I just read two stories in a magazine. One was of a famous person and one was of a woman like me. Both stories had their ups and disappointing downs. The common thread was that they stuck close with their family to make it work. Now I'm not saying you can't strike out on your own and achieve the same satisfaction.
I'm just sharing who I am right now.
I'm looking out the windows of my sister's home in Atlanta. The level of the windows is at mid tree height. The view is like a nature portrait of leaves in many shades of transition. Some are green, some yellow and some are brown. Bare limbs are prominent, too.
A dog is barking in the distance. There is soft guitar music being played downstairs.
It's comforting with the sun shining through the stairwell window behind me and hitting my shoulders.

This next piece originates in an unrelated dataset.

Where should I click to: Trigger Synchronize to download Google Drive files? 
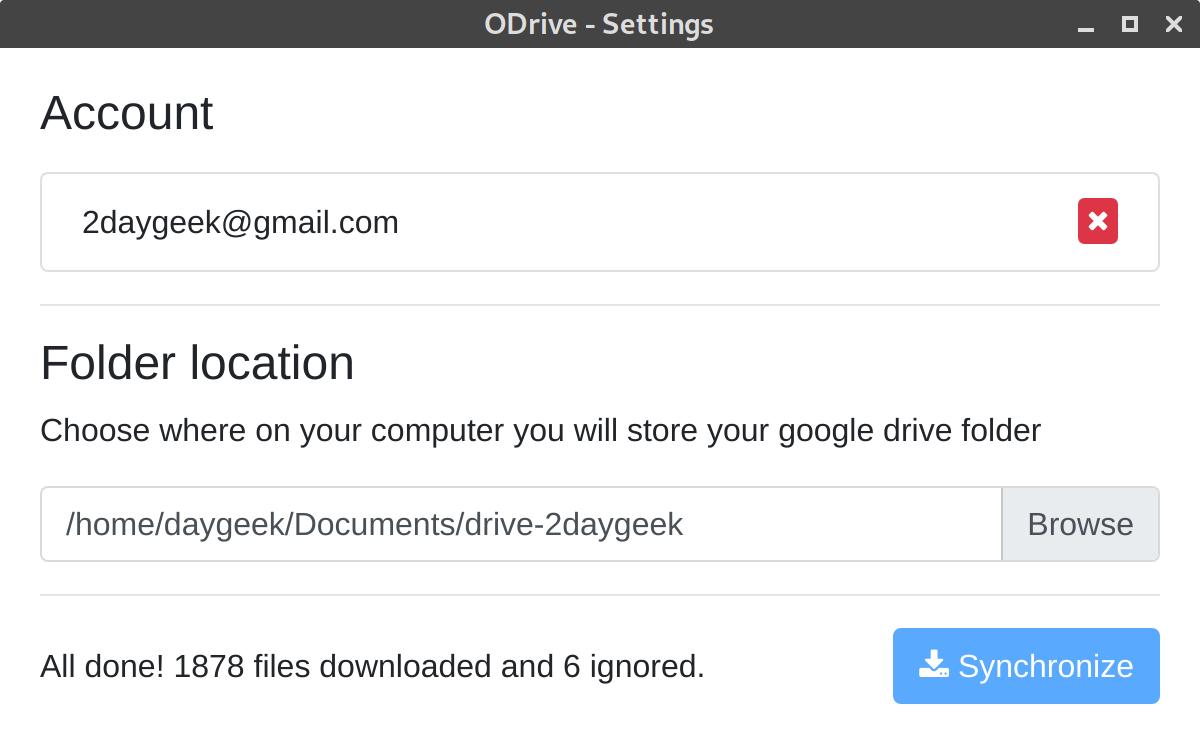[1026, 665]
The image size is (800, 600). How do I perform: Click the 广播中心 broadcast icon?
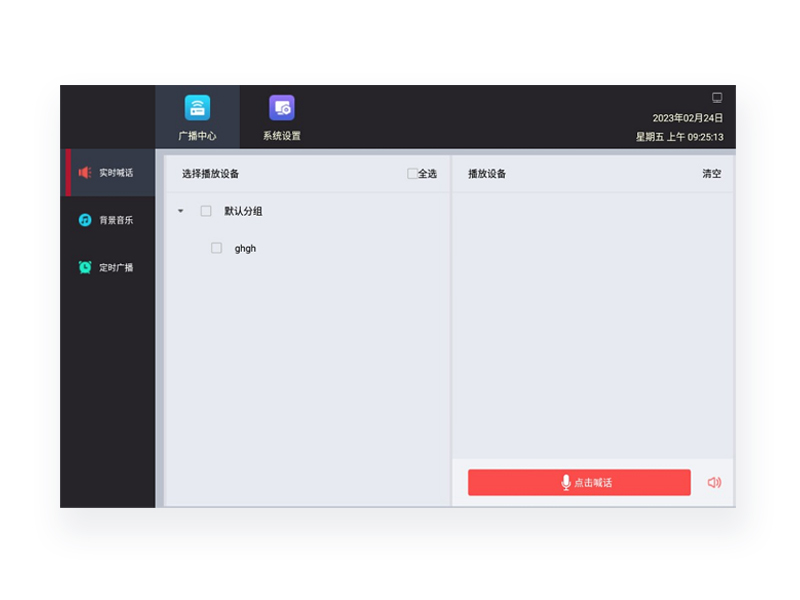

Leaves flutter outside.
An old clock ticks it's metronome reminding me that time marches on second by second. I'll easily use up 3600 of them taking this all in.
I'm older. Not who I used to be yet the same as always. I can easily let my mind wander backwards.
A hand made hammered silver cuff bracelet and three bangles glisten in the suns rays. I go back further to a time when the maker of those beautiful items, my brother-in-law, was gravely ill. I can not explain it other than being a miracle. The happiness I feel today in this moment of my life came as a result of many sad moments I have survived in the past. Just like that famous person and that woman like me.